* **AIM A**
Using the Sableye review, answer each question on its own line:
(i) What is Sableye's Retreat Cost?
(ii) What does the Ability Excavate let you do?
(iii) What title did Tristan Robinson win with the Intimidation deck?
* **AIM B**
Carry the Sableye review forward from its last sentence.

* **PAGE EXCERPT**
– Celestial Storm
August 29, 2018
Ratings are based on a 1 to 5 scale. 1 is horrible. 3 is average. 5 is great.
Some days, you get a real craving for sweets. Other days it’s meat. Some days it’s a big bowl of kale…okay, it’s almost never going to be a bowl of kale. But at least it’s not rocks…unless it’s rock candy…that stuff is good.
Sableye is a Basic Darkness Pokemon, 70 HP, with no Weakness or Resistance and a Retreat Cost of 1. Ultimately, this is an updated version of the card from EX Crystal Guardians, complete with HP boost and some minor stat tweaks. His Disable attack is a 1-for-10 that lets you stop your opponent from using one of their Pokemon’s attacks on their next turn. And then there’s the Ability Excavate, which lets you look at the top card of your deck, and if you want, you can discard it.
…so clearly we can see why we’re looking at Sableye. It reminds me a lot of the “excavate” mechanic from Yugioh, which functionally does something similarly – though that one requires you to reveal the cards rather than just look at them, and usually the effects tended to send the cards to the Graveyard (GY) if they did or didn’t meet certain criteria, but that’s all for another game. In terms of Pokemon, what does this do?
Simply put, it lets you get a preview of what’s to come. You can look at the next card you’ll draw and be able to plan your strategy accordingly. You could also send that card to the discard pile, letting you utilize it for other cards like Energy accelerators if it’s Energy or for VS Seeker if it’s a Supporter. In fact, Sableye combos fairly well with Magcargo as a deck thinner for that very reason!
Interestingly, this card did see play in one of the most famous decks back in the day – the deck known as Intimidation. Piloted by Tristan Robinson, the deck focused primarily around Scizor (MD) as the attacker, and it was made solely to counter other powerful cards at the time. You could call this an “anti-meta” deck – a deck centered around countering the most popular decks at the time. Sableye would play a fairly minor role in the deck, allowing Tristan to set up his next turn with its Excavate before systematically depleting their resources or else punishing them for using Special Energies. This eventually led him to taking the 2008 World Championship title for the Junior Division.

* **SUPPLIED INFORMATION**
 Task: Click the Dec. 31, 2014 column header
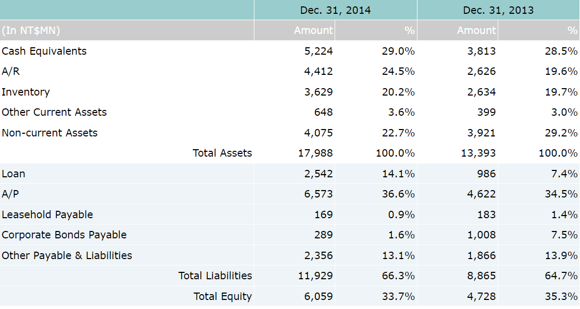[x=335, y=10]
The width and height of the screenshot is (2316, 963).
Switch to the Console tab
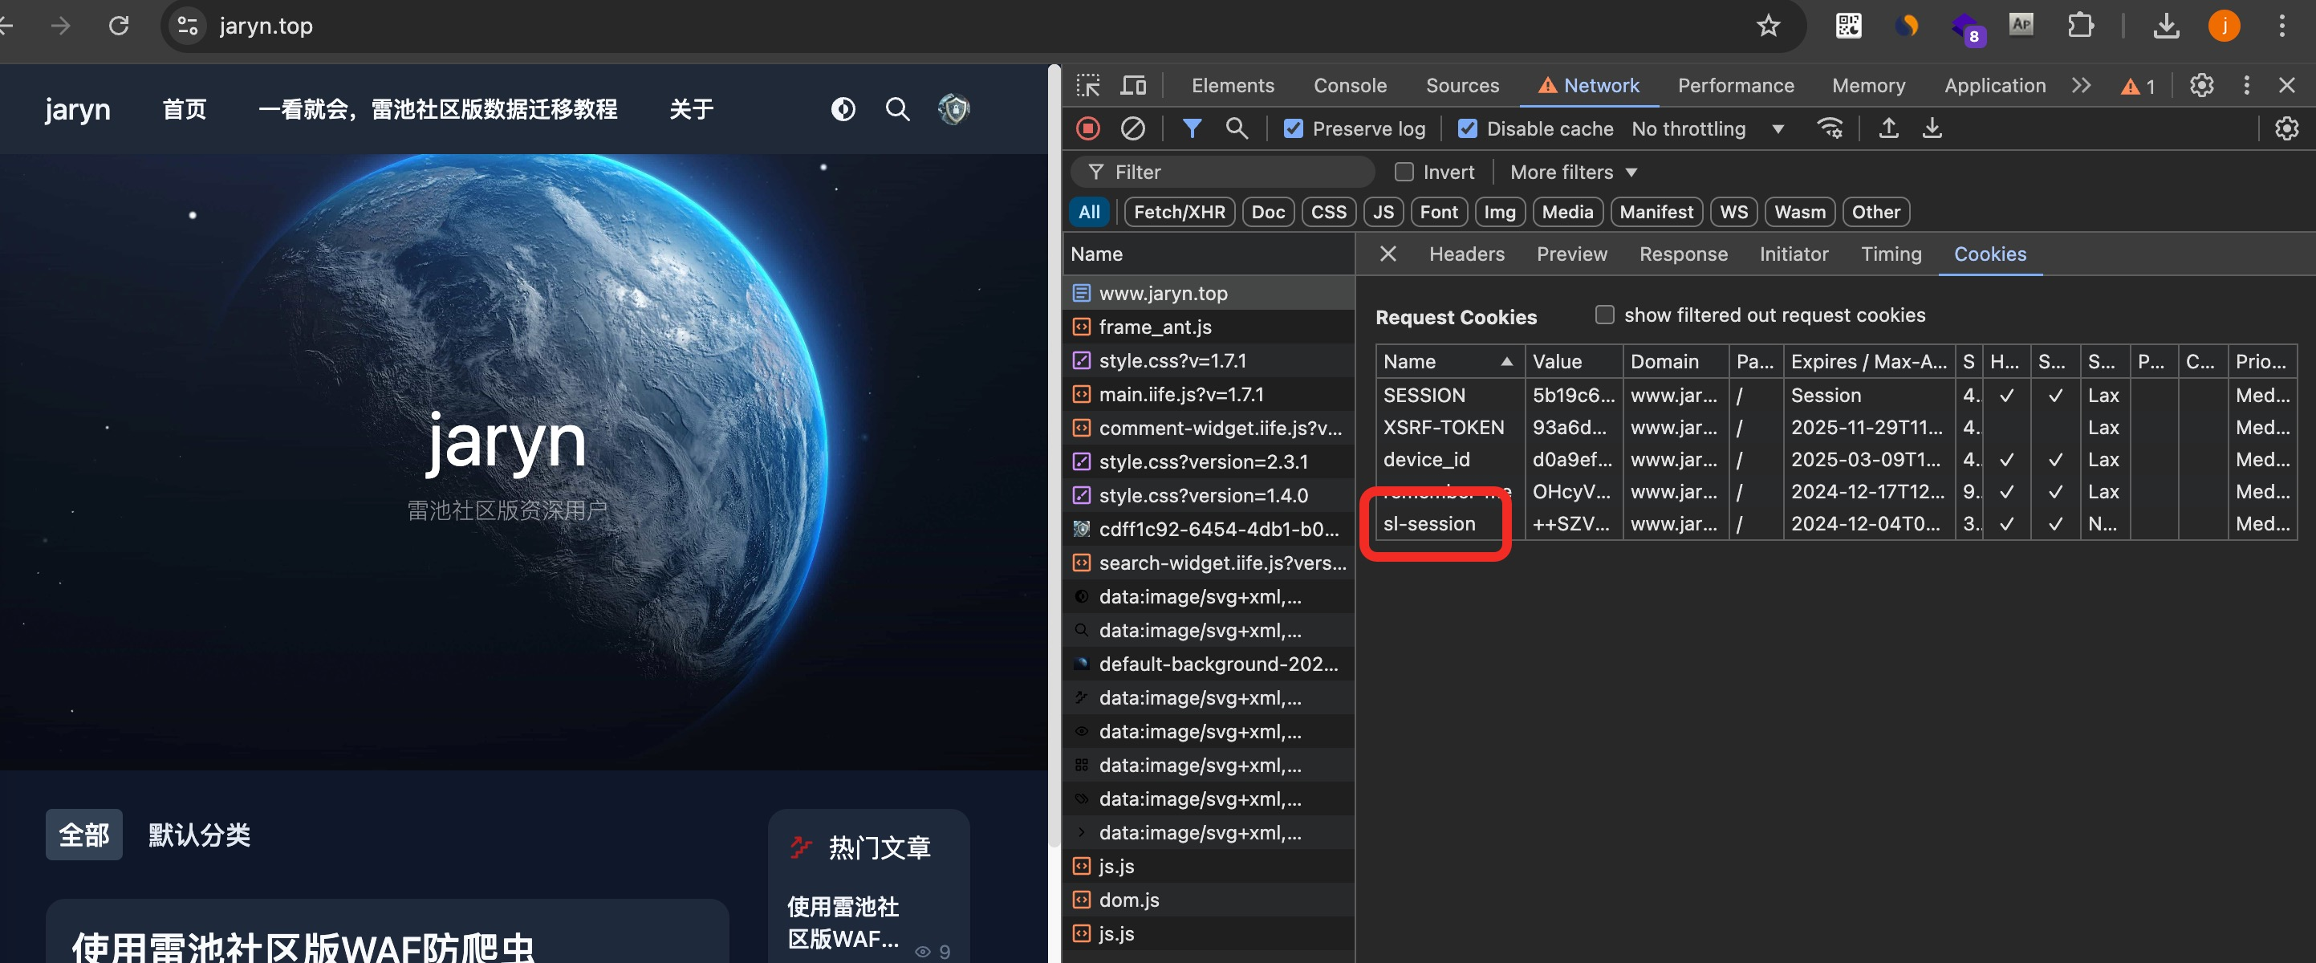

* **WRITTEN ANSWER A**
(i) 1.
(ii) It lets you look at the top card of your deck and, if you want, discard it.
(iii) The 2008 World Championship title for the Junior Division.

* **WRITTEN ANSWER B**
So needless to say, don’t underestimate Sableye’s Ability – it could end up proving fairly useful.
Standard: 3/5 (that being said, allow me to underestimate Sableye’s Ability)
Expanded: 2.5/5 (though the benefit is strong, it’s centered around the top card of your deck, which could be good – in which case you leave it alone or discard it depending on what you want to do with it – or it could be bricky bad)
Limited: 3.5/5 (needless to say, there could be trouble with determining the Ability’s true strength)
Arora Notealus: Sableye has a great Ability that works well with different strategies, but most of the time, it’s going to come down to whether or not those strategies are worth running a Sableye in. Some might figure he’s a little slow pre-rotation, and in post-rotation, he’s still got to contend with being a vulnerable target on the Bench. Still, if Magcargo could do well, Sableye might not be that far behind.
Next Time: The psychic duo bounds back to the forefront to challenge the world!
Sableye excels at on thing: giving you information! This is due to its ability called Excavate, which lets you look at the top card of your deck, and you can either discard that card or put it back on top (assuming the wording printed on that card; I didn’t see any part saying shuffle your deck). This makes it that you can possibly thin your deck a little as well as employing strategies revolving the discard pile. And if the card that you drew is useless or essential to be in the discard, then go right ahead! Top deck a Basic Energy? Discard that and recover later. Top deck a Pokémon? Discard it to fuel up Night March or vengeance style attacks. Overall, a good ability that missed out of being in the top 10 Celestial Storm cards.
Standard: 4/5 (nice ability that reveals information and gives you the option to toss it)
Expanded: 4.5/5 (and you can do a lot with the ability in this format)
Limited: 3/5 (but it’s not much use here, except for Disable, which can lock one of your opponent’s attacks)
Sableye (CES 88) shirks its way back into the format in the Celestial Storm expansion set. For every deck that can use its discard pile, Sableye provides a valuable way for you to facilitate delivery of cards to that area. Its ability Excavate allows you to look at the top card of your deck. You may then either return the card to the top of your deck or discard it.
Obviously, this pairs wonderfully with Magcargo or Mallow, and Banette GX, Malamar, and maybe even Electrode GX would benefit from the usage of this card. You could use it also at the end of your turn before attacking to see what your next turn’s top deck will be (and dump it if you don’t like it). Get a couple of Sableye on your bench, and that could really help you thin through your deck.
I haven’t tried this yet, but I could see it being a valuable resource and a creative addition to some archetypes that will undoubtedly help them increase their win percentage.
Standard: 2.5 out of 5
Definitely looking forward to trying this soon, I think this is a sleeper card that we’ve missed on so far.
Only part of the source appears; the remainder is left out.